• [To do]:
What lines of the data below hold the string "computer"? Copy each one out.

• [Records provided]:

··········

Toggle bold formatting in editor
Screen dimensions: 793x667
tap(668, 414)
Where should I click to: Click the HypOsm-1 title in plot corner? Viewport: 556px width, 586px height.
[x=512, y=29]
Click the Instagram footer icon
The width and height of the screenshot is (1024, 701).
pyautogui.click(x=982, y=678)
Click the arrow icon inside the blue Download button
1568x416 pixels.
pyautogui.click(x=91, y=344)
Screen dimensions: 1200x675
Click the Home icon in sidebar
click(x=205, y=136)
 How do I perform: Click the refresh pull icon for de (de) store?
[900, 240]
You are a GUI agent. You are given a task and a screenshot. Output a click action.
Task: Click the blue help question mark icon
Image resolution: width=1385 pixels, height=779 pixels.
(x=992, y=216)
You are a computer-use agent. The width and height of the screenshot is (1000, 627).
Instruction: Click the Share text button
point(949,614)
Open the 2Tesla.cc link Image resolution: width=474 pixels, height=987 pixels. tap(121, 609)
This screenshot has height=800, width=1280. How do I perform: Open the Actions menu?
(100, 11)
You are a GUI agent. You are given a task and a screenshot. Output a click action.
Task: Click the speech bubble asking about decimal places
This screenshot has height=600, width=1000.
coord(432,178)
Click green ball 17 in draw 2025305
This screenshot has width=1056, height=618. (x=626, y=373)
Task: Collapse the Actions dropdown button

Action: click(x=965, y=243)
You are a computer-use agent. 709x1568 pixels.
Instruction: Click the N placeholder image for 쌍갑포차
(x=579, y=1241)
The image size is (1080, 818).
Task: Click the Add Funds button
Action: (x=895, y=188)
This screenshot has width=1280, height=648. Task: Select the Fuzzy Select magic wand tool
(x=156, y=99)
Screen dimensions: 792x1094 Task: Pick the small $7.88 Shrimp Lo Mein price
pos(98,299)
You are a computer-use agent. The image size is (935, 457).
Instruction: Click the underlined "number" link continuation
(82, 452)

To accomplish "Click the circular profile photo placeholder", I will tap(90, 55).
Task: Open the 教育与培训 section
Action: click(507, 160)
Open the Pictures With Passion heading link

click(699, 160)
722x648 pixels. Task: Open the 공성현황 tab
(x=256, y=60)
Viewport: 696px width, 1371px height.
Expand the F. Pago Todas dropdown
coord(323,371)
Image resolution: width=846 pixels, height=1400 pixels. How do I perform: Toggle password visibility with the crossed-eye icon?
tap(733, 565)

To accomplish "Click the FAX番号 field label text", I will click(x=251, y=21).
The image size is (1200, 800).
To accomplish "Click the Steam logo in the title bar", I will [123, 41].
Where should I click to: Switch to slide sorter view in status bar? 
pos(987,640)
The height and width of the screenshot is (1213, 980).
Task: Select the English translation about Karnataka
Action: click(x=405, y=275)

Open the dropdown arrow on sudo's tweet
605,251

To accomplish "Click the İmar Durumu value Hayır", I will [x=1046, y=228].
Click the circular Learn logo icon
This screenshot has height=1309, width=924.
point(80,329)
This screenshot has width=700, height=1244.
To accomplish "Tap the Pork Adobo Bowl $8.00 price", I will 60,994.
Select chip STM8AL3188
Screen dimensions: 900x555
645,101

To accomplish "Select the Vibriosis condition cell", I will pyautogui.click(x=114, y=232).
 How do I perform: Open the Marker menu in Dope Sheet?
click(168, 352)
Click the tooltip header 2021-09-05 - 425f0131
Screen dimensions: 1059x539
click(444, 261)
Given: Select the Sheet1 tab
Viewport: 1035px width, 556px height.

··········

• [Problem solution]:
You are a computer-use agent. The width and height of the screenshot is (1000, 627).
You are a computer-use agent. 709x1568 pixels.
You are a computer-use agent. The image size is (935, 457).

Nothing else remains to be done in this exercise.